Could you report every line from the entries that includes the word "number"?
======== Input data ========
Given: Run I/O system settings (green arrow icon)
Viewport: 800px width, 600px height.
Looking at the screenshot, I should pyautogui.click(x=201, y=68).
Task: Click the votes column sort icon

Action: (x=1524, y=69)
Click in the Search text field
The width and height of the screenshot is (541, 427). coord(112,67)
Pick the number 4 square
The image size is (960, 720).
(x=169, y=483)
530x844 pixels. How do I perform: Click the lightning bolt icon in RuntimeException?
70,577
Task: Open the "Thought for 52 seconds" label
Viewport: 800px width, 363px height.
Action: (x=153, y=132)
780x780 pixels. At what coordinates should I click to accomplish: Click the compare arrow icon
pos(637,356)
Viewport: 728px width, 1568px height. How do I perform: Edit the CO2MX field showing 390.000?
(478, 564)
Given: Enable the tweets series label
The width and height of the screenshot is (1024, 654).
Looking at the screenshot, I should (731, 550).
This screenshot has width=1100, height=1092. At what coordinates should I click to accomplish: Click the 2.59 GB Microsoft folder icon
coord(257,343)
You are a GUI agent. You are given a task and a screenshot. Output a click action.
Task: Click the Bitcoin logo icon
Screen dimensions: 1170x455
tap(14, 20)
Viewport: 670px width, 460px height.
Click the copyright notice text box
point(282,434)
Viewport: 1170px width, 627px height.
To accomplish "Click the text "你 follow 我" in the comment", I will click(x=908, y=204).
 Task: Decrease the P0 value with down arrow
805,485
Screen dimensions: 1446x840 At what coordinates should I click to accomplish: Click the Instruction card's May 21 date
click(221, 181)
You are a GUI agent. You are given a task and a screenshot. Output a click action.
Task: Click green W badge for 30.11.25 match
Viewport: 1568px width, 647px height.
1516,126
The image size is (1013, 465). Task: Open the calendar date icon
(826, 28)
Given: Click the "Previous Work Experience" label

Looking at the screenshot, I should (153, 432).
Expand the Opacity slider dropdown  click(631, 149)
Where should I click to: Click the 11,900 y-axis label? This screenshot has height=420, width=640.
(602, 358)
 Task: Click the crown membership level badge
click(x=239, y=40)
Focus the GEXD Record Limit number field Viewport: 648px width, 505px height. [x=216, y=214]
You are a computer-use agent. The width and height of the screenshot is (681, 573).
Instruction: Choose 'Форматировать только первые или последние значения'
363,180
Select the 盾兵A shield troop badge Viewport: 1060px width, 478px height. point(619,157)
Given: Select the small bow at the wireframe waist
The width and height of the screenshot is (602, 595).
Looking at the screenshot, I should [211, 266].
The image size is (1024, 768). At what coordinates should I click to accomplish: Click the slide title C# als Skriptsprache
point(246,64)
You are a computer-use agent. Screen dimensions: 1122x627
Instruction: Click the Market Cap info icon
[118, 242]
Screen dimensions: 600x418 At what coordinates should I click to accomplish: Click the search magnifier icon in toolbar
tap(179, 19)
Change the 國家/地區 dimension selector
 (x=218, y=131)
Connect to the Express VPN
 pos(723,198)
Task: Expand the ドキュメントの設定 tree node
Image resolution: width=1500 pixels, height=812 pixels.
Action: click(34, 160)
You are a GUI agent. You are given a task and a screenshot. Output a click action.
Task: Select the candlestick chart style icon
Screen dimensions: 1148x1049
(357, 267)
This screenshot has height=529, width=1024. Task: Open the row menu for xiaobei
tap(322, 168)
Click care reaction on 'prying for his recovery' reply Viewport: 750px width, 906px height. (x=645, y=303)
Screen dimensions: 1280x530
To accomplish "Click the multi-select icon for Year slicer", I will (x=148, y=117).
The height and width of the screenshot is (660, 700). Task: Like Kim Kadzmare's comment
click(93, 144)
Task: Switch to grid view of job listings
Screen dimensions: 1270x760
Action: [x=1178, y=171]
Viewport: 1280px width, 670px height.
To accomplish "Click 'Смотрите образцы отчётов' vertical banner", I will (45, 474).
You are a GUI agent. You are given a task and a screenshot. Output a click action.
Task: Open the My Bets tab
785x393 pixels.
========
▸ Exercise answer:
Pick the number 4 square
Focus the GEXD Record Limit number field Viewport: 648px width, 505px height. [x=216, y=214]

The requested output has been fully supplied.